What You Should Know About Cholesterol
Research form the Heart Foundation suggests that 32 percent of adults have high blood cholesterol. High blood cholesterol is a major cause of a process known as atherosclerosis. Atherosclerosis is hardening and narrowing of the arteries which progressively and slowly blocks arteries putting blood flow at risk. The result can be heart attacks, strokes, and peripheral vascular disease, collectively known as cardiovascular disease. So this same research would be correct in telling us that high blood cholesterol can put you at greater risk of developing cardiovascular disease, our biggest killer alongside cancer.
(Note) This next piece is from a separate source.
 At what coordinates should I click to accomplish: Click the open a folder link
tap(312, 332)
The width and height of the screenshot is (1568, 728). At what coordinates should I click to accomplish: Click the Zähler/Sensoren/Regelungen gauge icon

It’s important to know that cholesterol is essential for many of the body’s metabolic processes. Cholesterol is a type of fat that is carried around in the blood. It is a major building block for cellular membranes and is used in the production of hormones including oestrogen and testosterone and adrenal hormones such as cortisol. Additionally cholesterol is important for bile acids synthesis which aids in the digestion of fats and helps your body to absorb nutrients. Vitamin D synthesis is also dependant on healthy cholesterol levels.
Although cholesterol plays many key roles in the body it is not essential that you eat foods that contain cholesterol. Almost all of the cells of the body can make the cholesterol they need provided they are functioning and have the nutrients to do so. The liver, however, is especially efficient in cholesterol synthesis.
Cholesterol synthesis is tightly controlled by regulating the amount of cholesterol in the blood and producing more when your diet doesn’t provide adequate amounts. The liver removes cholesterol from the body by converting it to bile salts and putting it into the bile where it can be eliminated in the feces. The liver is also responsible for synthesising various lipoproteins involved in transporting cholesterol and lipids throughout the body. The liver packages cholesterol and other fats into minuscule protein-covered particles called lipoproteins (lipid + protein) that do mix easily with blood. The proteins used are known as apolipoproteins. The two types of lipoproteins often referred to as ‘good’ and ‘bad’ cholesterol are low-density lipoproteins (LDL) and high-density lipoproteins (HDL).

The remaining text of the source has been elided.